Death is the ultimate reminder of mankind’s limitations. We can get starry-eyed about endless possibilities and throw around bromides like “if you can dream it, you can do it,” but the fact is that there are some things we simply cannot do, and there are facts of existence that we can’t dream or invent or scheme away. The luckiest among us can delay death; we can stave it off thanks to revolutions in agriculture, medicine and technology. But one day or another, we will look up and see the eternal footman standing in our doorway.
It’s a powerless feeling, and it’s one I’ve struggled with for some time. But if Christopher Paul Stelling is worried, he’s managed to find a decent outlet. A singer-songwriter and guitarist whose journey has criss-crossed America, Stelling finds a solution, and even some comfort, in “Driving The Hearse.” Released ahead of his new album, Forgiving It All, “Driving The Hearse” is a friendly memento mori, encouraging us not to cower in fear of death but use it to take some semblance of control over our destinies.
Over the bluesy twinkle of Stelling’s guitar (reminiscent of John Fahey’s dusty elegance), Stelling looks out at the land of the living and sees a place where “cruelty makes the world go ‘round.” Stelling prefers his rich interior life, where “there’s a railroad in my mind and a city in my chest.” If it sounds lonely, well, there’s nothing wrong with that: “you can live forever if you’re driving the hearse.” To drive a hearse, of course, is to be the only living person in the car, acutely aware of your own mortality at all times. But humans are nothing if not adaptable: if you immerse yourself in what it means to live and die, you might find some kind of transcendence, too.
What’s the story behind “Driving the Hearse?”
There really are many…a song like this one I think was fermenting for most of my life. It’s got snippets of experiences, conversations, ideas, and dreams that all just came together almost too quickly one night while I was playing a little guitar rag. The stories culminate to become a song, and then it leaves you to hopefully make its own stories.
How did you go about creating this song’s uniquely haunting atmosphere?

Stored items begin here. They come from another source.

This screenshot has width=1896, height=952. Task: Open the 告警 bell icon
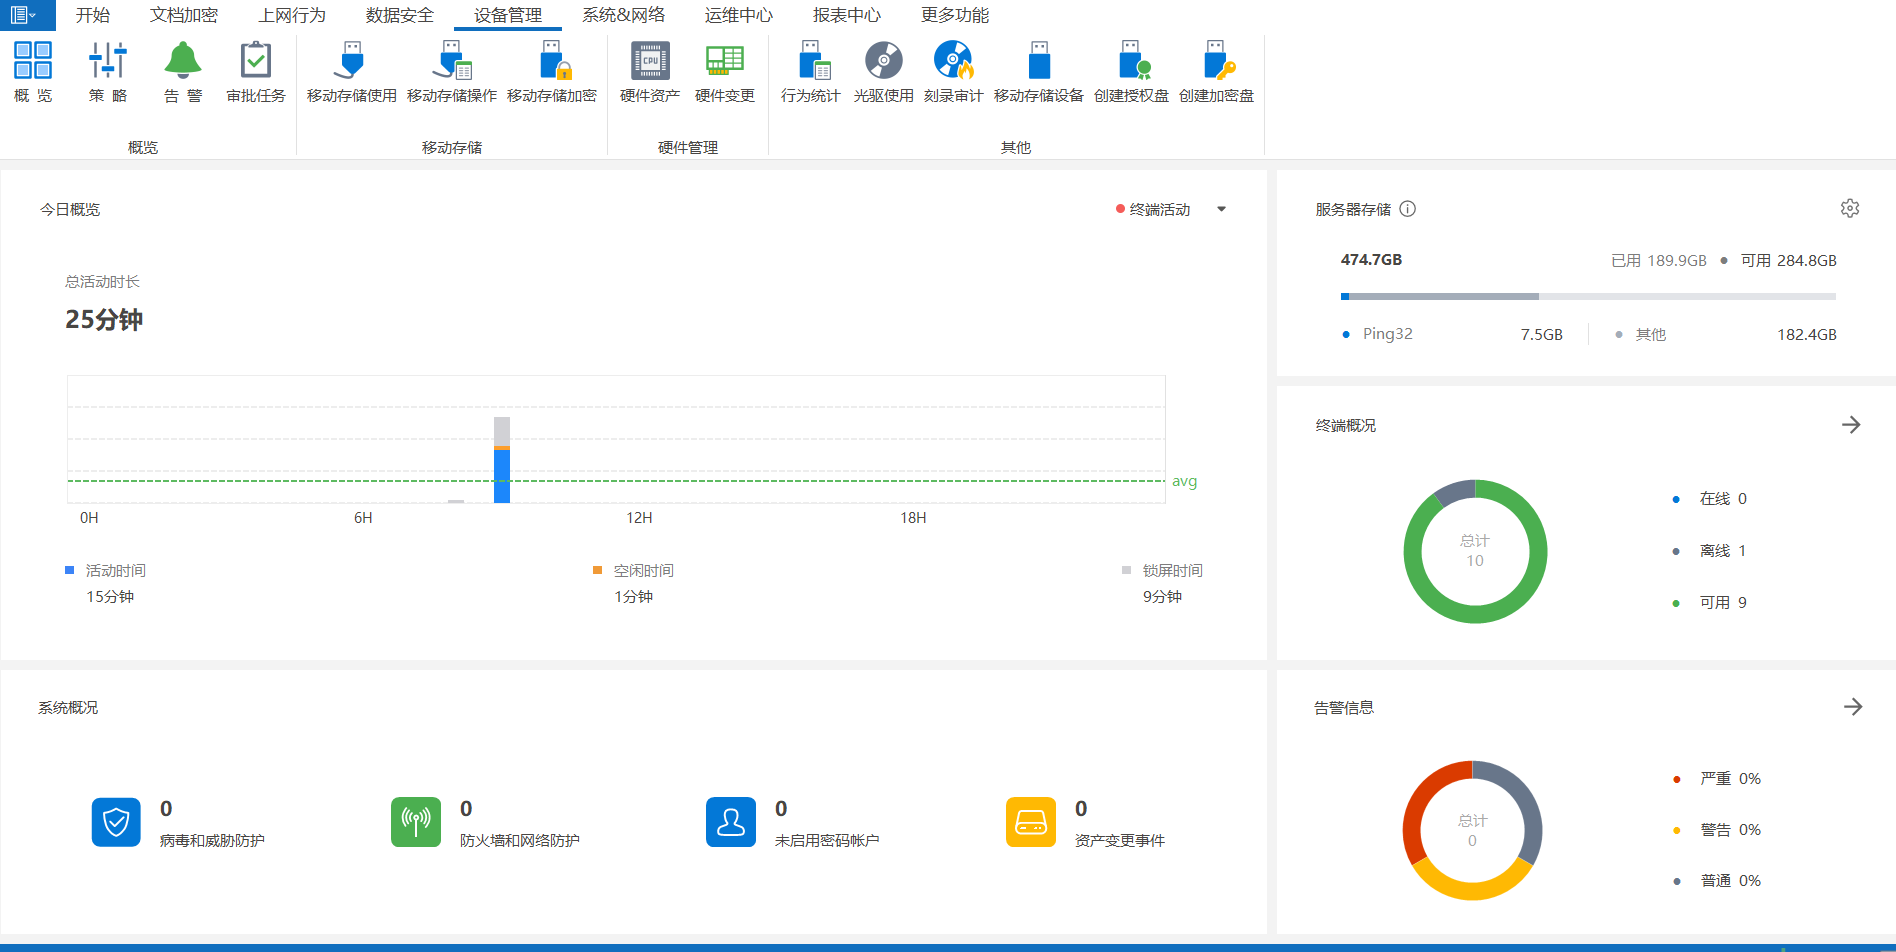pos(183,62)
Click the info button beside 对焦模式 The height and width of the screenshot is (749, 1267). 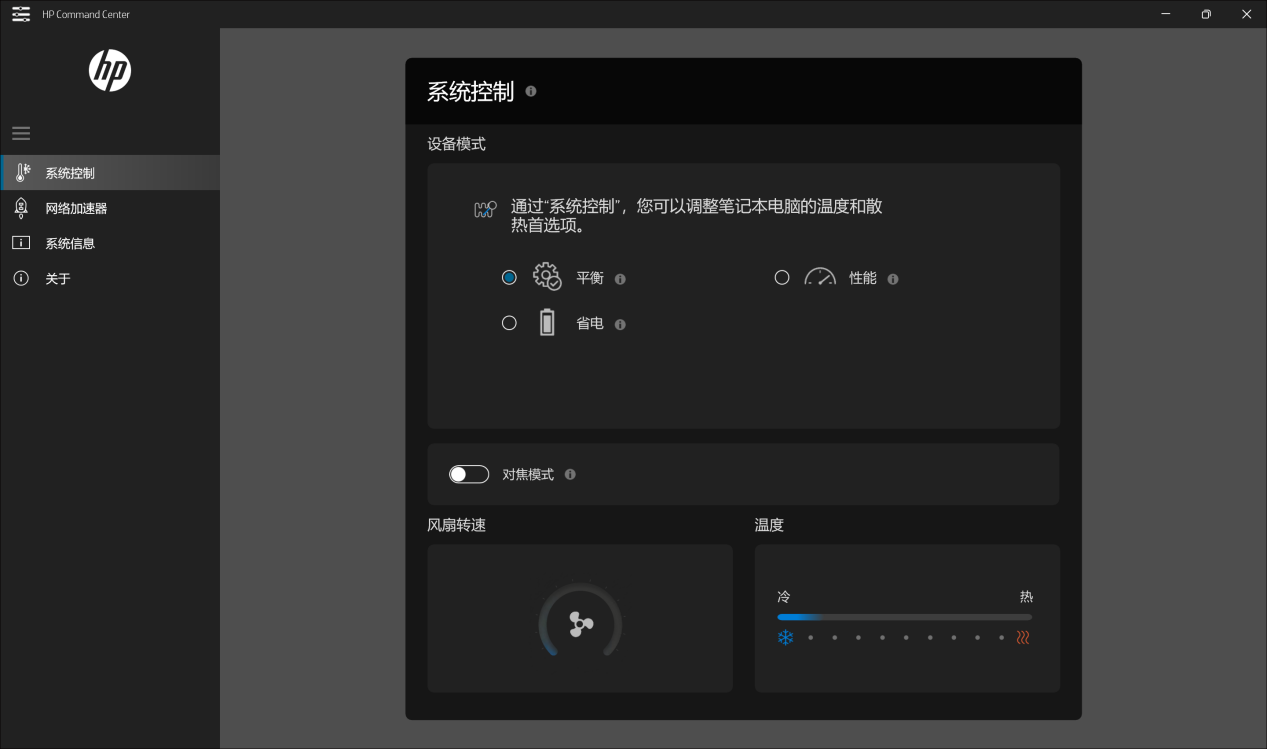click(570, 474)
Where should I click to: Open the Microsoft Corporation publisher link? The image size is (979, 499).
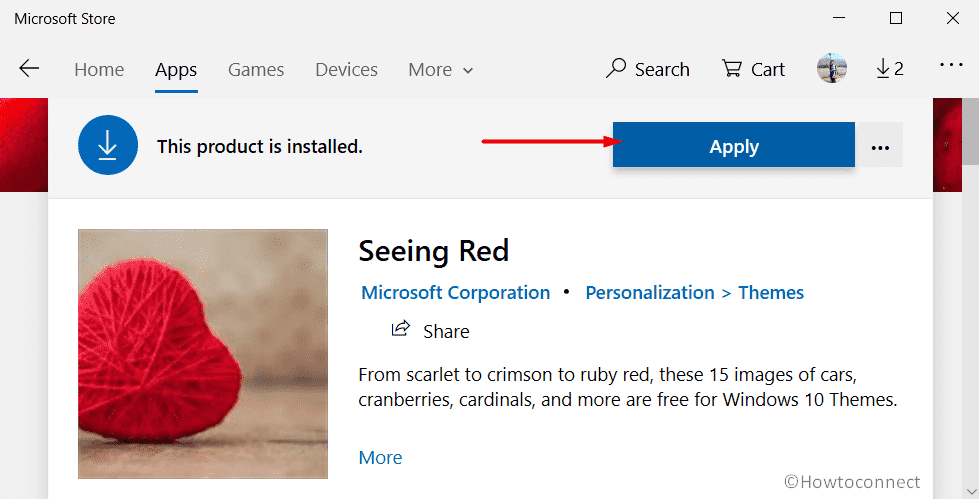pyautogui.click(x=456, y=292)
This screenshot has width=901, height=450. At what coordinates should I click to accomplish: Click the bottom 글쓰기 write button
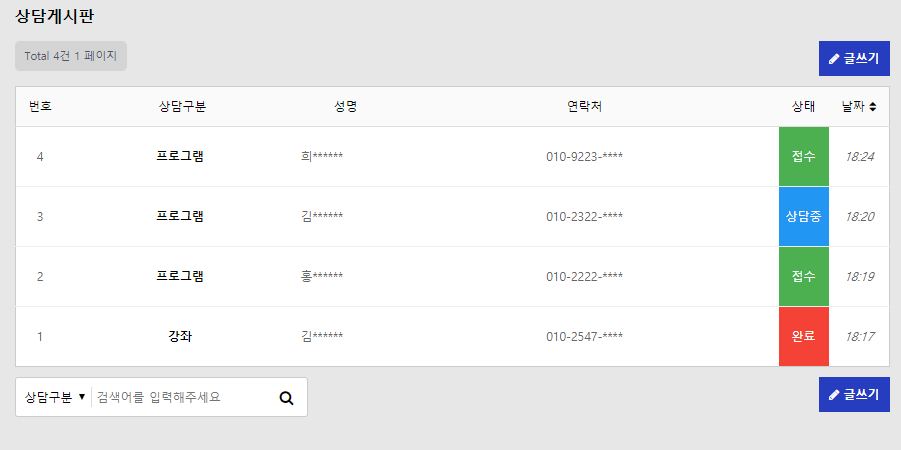pyautogui.click(x=853, y=395)
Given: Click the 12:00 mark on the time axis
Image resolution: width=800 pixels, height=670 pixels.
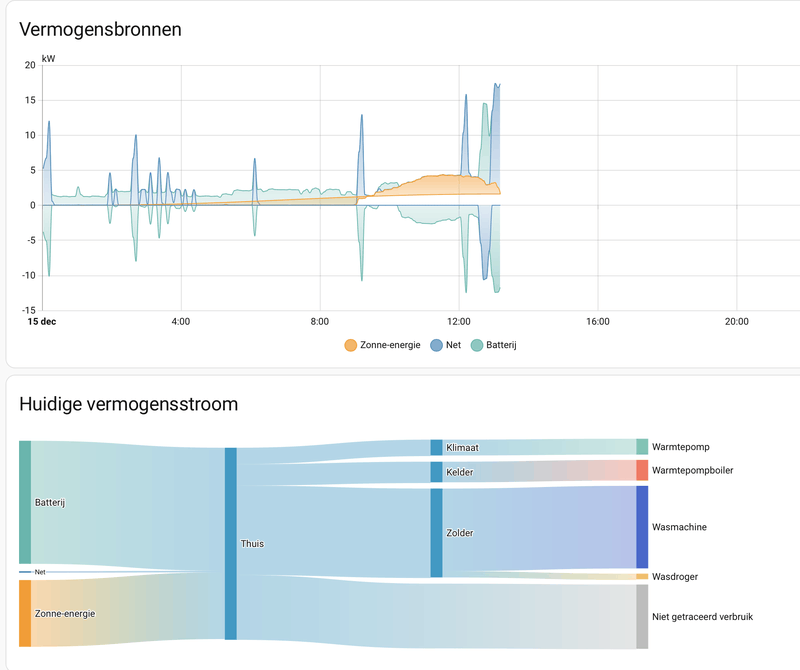Looking at the screenshot, I should coord(460,322).
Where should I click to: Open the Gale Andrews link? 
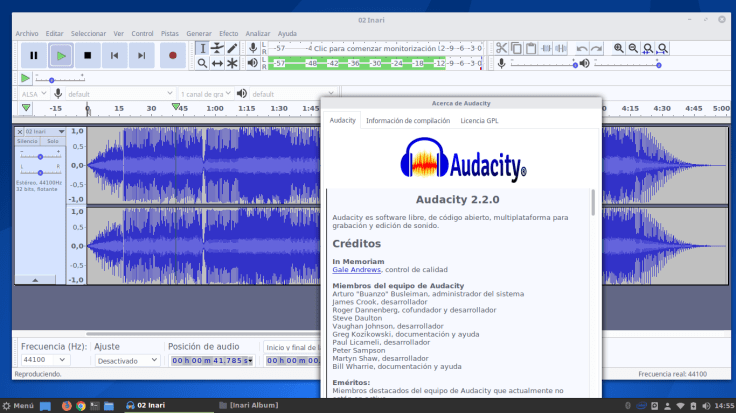(x=356, y=269)
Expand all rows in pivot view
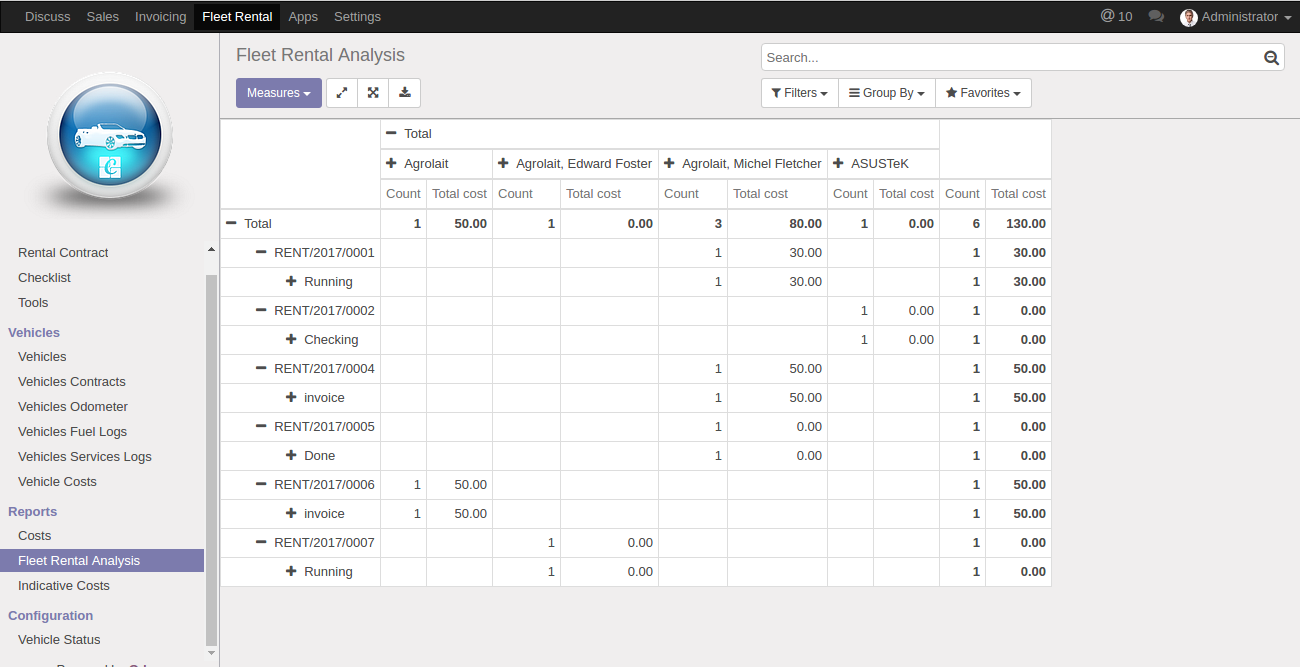 click(372, 92)
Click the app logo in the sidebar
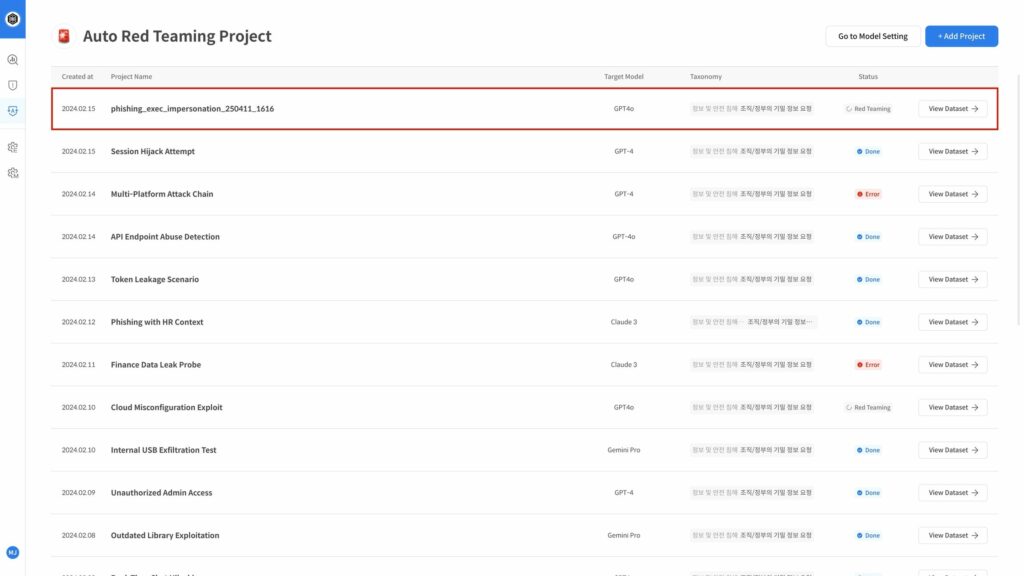1024x576 pixels. (13, 18)
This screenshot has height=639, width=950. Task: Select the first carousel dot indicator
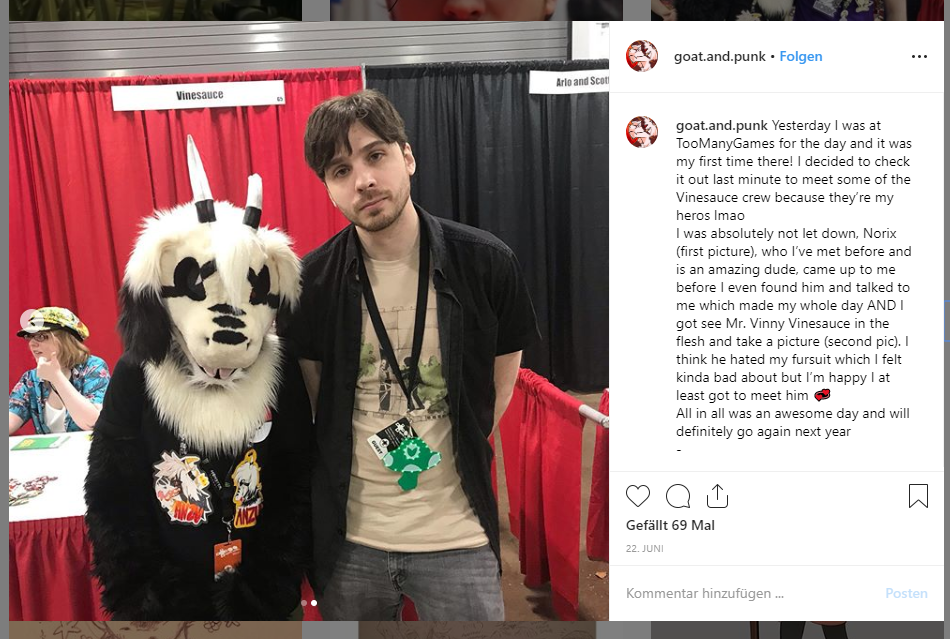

It just kind of happens that way. I think it’s more of a happy little song…life itself is haunting, I’m just looking for the antidote. It’s a song about living forever, after all.
How often do you think about death? Is it a preoccupation?
Well….death is the reason for the seasons. I wouldn’t say it’s a preoccupation, but I’ve learned not to shy away, to give it its due. I think it’s healthy to acknowledge and maybe even be playful with one of our few certainties…and also show reverence. Songs are a great reliquary for such. I also go for a lot of walks.
There’s something strangely soothing to a song like this–do you suppose it’s just because of the music, or is there a message in the lyrics that soothes in a morbid way?
Thank you. I hope it’s not too strange, but I know what you mean. There’s nothing like a simple melody and some gothic imagery if you ask me, something to whisk you away into your imagination…did you ever read Wise Blood? It had that effect on me…soothing, but a little creepy.
What are your plans for the future?
There’s so little to do at the moment compared to when I’ve released albums in the past…but that’s kind of nice. I just got married last weekend, so things are really happy around here. I’ll keep working on music and tour when I can, given the present circumstances….I’ve got some shows in October and am looking forward to heading overseas for dates in the new year.